> **Task statement**:
Go through the entries below and collect each line with the string "computer" in it.

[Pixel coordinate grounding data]
####################
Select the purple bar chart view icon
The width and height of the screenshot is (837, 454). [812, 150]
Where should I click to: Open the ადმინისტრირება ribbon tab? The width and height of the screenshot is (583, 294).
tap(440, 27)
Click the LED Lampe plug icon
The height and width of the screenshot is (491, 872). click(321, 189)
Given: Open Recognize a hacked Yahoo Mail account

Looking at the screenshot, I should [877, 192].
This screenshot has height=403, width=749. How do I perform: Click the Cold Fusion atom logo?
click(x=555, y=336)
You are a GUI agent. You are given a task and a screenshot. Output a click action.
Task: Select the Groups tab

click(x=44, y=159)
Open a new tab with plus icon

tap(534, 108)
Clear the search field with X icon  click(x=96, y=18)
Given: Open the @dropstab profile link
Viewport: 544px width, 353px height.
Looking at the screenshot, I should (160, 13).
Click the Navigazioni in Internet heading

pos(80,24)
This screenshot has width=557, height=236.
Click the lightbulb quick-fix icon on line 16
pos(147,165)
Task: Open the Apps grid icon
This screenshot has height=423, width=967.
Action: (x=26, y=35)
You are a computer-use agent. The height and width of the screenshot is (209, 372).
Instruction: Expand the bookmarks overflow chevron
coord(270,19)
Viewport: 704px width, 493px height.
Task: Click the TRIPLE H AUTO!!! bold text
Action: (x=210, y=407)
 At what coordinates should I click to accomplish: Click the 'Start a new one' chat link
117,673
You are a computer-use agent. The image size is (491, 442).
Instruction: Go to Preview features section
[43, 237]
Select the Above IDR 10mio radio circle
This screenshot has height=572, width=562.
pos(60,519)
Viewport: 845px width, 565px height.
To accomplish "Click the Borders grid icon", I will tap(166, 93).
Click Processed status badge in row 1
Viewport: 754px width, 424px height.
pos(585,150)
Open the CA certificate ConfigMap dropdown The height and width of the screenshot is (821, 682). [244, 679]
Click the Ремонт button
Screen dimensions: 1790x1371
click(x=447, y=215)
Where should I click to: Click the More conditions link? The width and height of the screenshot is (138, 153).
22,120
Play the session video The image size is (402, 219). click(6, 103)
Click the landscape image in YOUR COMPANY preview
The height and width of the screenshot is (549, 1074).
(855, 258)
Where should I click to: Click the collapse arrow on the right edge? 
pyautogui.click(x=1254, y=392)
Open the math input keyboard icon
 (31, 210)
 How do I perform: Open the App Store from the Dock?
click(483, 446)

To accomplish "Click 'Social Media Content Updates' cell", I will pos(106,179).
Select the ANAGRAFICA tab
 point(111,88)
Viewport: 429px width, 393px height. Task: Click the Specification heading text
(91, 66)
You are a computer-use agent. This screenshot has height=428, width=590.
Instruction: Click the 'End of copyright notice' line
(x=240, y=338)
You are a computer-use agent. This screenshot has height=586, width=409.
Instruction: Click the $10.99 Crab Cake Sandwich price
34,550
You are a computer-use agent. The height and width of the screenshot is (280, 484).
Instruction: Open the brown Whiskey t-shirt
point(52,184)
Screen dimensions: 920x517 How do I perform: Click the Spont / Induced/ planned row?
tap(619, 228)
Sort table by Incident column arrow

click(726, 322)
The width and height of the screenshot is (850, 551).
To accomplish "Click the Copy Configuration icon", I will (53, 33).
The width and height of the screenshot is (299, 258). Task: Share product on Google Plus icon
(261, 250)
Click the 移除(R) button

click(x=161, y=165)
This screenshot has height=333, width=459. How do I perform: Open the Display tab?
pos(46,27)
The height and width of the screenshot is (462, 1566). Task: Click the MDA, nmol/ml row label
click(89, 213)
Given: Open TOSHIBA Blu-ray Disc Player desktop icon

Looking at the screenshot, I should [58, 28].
####################
> **Answer section**:
You are a computer-use agent. The height and width of the screenshot is (209, 372).
You are a computer-use agent. The image size is (491, 442).
You are a computer-use agent. This screenshot has height=428, width=590.
You are a computer-use agent. This screenshot has height=586, width=409.
You are a computer-use agent. The height and width of the screenshot is (280, 484).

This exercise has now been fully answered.